* Action item
Retype the data below exactly, skipping pictures.

* Records for processing
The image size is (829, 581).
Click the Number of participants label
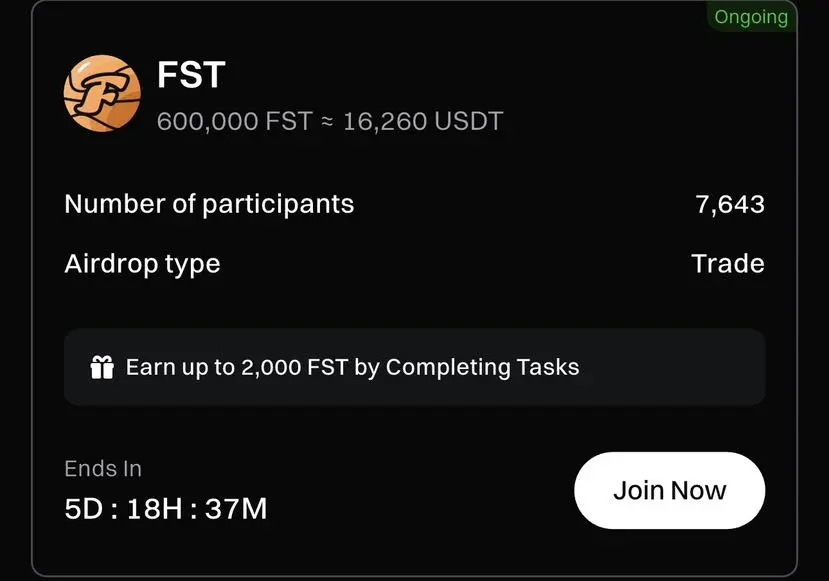click(209, 205)
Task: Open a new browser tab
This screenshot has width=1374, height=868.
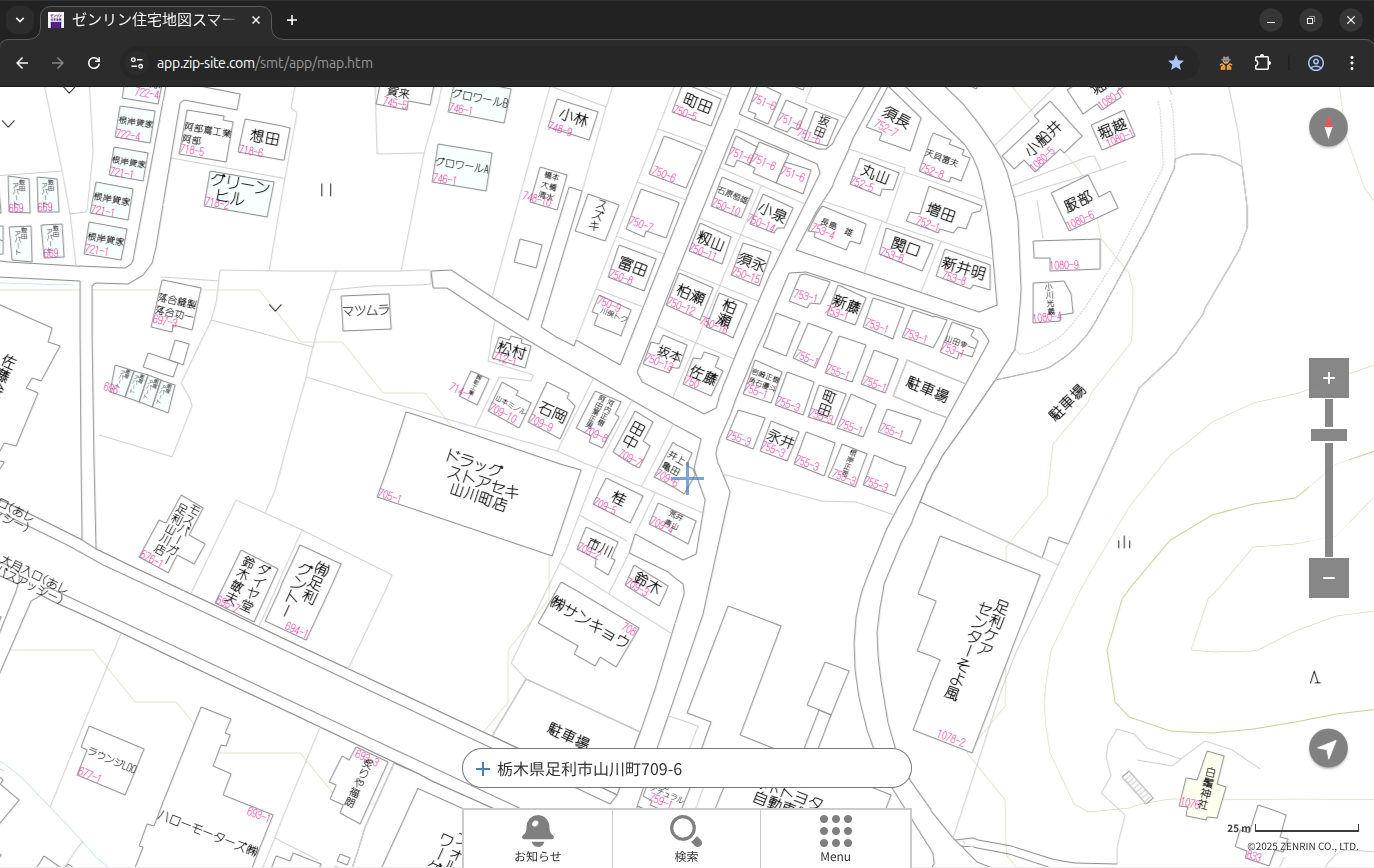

* Answer
The image size is (829, 581).
Click the Number of participants label
click(209, 205)
Task: Open a new browser tab
This screenshot has width=1374, height=868.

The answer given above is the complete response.